Update these records, replacing "screenshot" with "screen capture" wherever it appears and leaving everything else unchanged. Omit the pictures from your answer.

═══ Data entries

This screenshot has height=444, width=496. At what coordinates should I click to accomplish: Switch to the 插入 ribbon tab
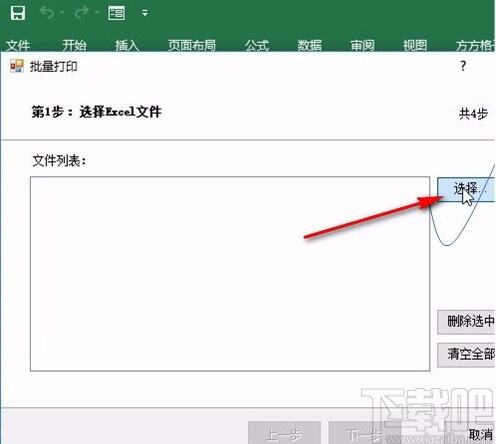[x=127, y=45]
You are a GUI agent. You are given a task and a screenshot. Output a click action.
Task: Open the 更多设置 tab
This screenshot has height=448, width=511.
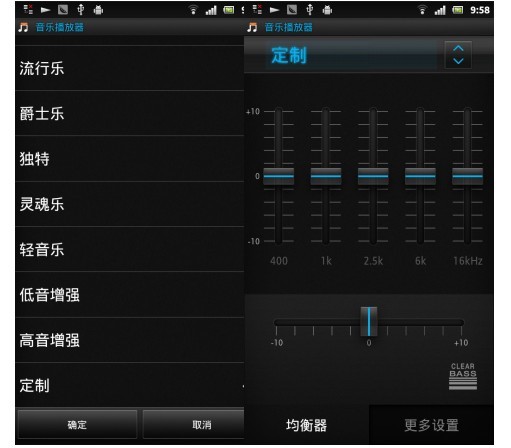point(432,425)
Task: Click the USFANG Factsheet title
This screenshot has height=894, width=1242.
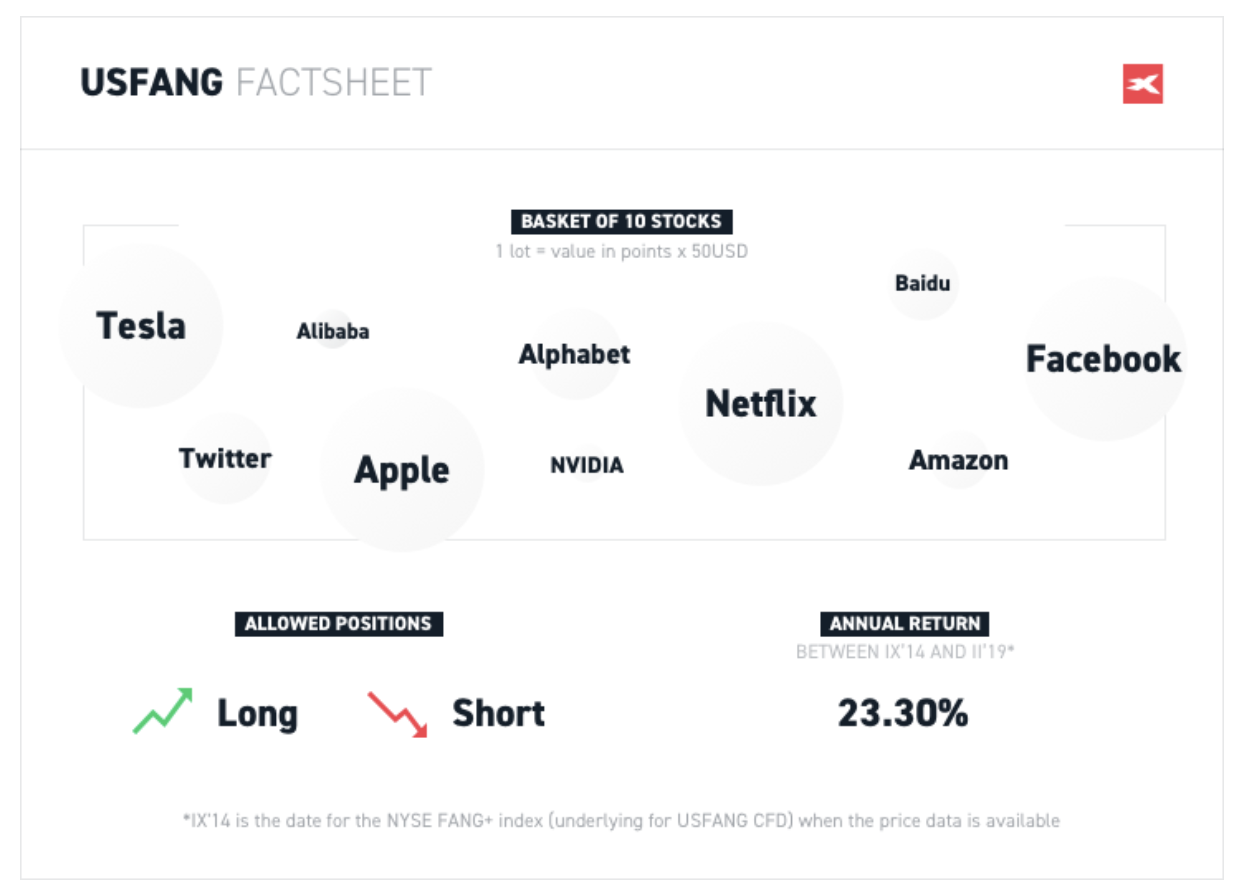Action: click(256, 82)
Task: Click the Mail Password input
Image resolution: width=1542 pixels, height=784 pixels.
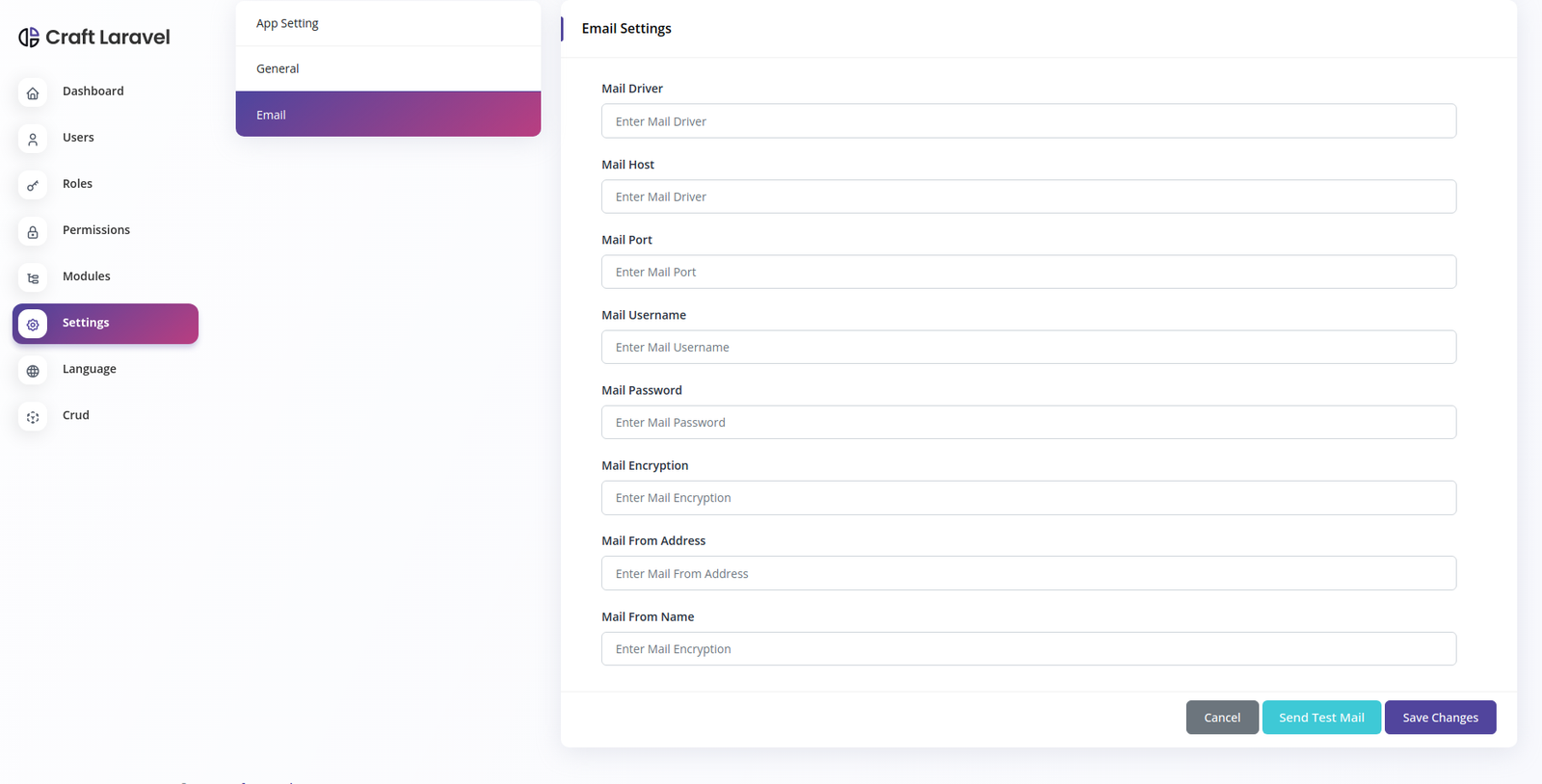Action: [x=1028, y=423]
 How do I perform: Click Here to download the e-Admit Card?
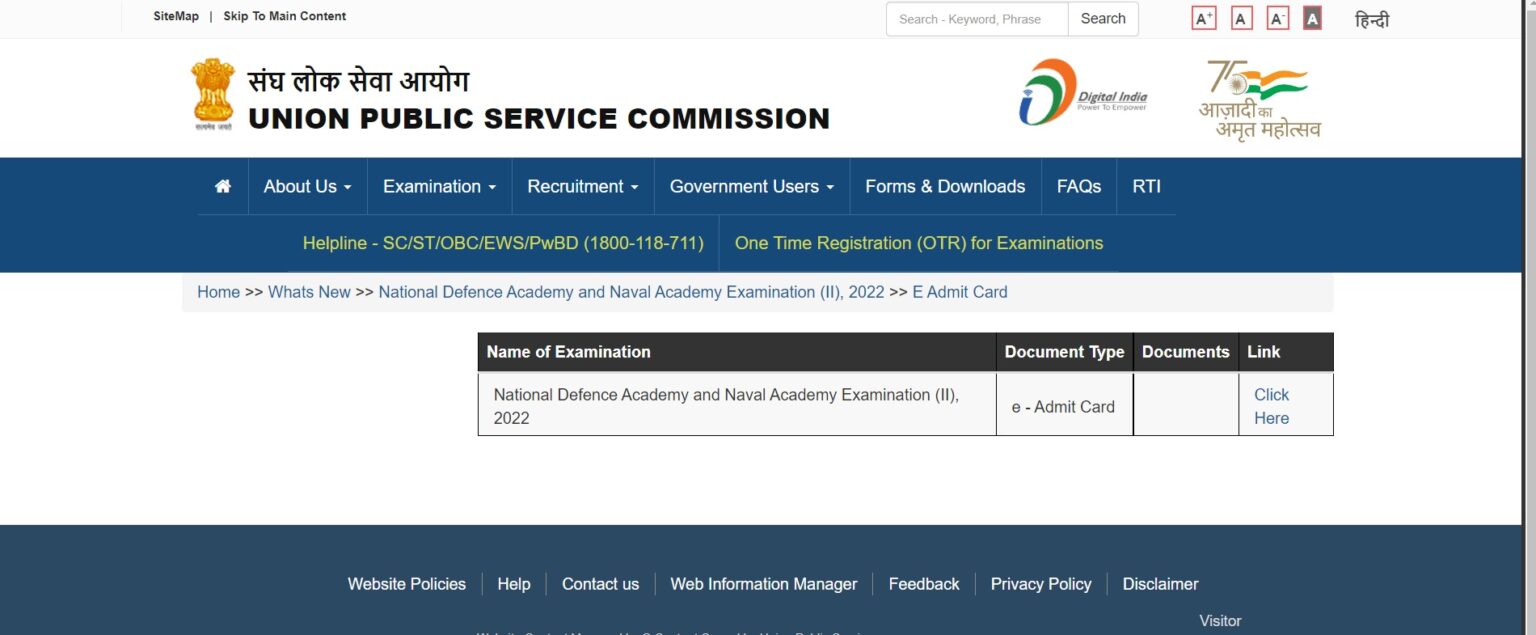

══════

_Expected answer:_
This screen capture has height=444, width=496. At what coordinates should I click to accomplish: Switch to the 插入 ribbon tab
[x=127, y=45]
You are a GUI agent. You are given a task and a screen capture. Output a click action.
Task: Open the 更多设置 tab
This screen capture has height=448, width=511.
point(432,425)
Task: Click the USFANG Factsheet title
This screen capture has height=894, width=1242.
Action: click(256, 82)
Task: Click the Mail Password input
Image resolution: width=1542 pixels, height=784 pixels.
Action: [x=1028, y=423]
 How do I perform: Click Here to download the e-Admit Card?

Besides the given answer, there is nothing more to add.